Tax returns contain essential information about the operations and transactions of Estonian companies. They are of great significance because tax authorities primarily rely on them, when assessing a taxpayer’s compliance with tax obligations and evaluating taxes. The taxpayer’s accounts and other records and documents are also required. Therefore, these documents need to be well-prepared and must show current information on the company’s operations.
The deadline for submitting annual financial statements is 6 months. Since in Estonia the reporting period often coincides with the calendar year (unless stated otherwise in the Articles of Association), the deadline for submitting the financial statements can be determined as June 30 of the year following the end of the reporting period. For example, if a company was registered on March 10, 2000, its first reporting period, in most cases, would end on December 31, 2000, and the financial statements for the year 2000 would need to be prepared and submitted by June 30, 2001. There is an option to extend the duration of the first reporting period, as not all companies generate profits and conduct operations in their first months of operation.
All forms for filing financial statements in Estonia are available on the website of the Estonian Tax and Customs Board.

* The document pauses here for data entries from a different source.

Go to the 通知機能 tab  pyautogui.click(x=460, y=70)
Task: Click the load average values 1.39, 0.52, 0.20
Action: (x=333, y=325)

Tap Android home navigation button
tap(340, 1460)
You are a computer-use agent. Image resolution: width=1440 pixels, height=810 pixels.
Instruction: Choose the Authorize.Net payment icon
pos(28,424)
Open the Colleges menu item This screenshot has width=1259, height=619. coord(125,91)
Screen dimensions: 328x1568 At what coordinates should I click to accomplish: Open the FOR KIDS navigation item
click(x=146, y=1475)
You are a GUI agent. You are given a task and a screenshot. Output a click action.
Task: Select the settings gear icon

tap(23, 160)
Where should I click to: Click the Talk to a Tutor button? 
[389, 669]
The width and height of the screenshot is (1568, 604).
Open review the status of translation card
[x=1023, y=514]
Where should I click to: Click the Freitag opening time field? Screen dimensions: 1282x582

Company formation in Estonia is an extremely advantageous choice. The country offers the opportunity to register a company and conduct business in a prestigious European region without the need for strict requirements and regulations. Estonia company registration process is remarkably simplified, with no residency requirements for participants and minimal corporate document requirements – most essential information about which can be found on the Estonian Business Register website. Additionally, opening a bank account in a European bank is also straightforward.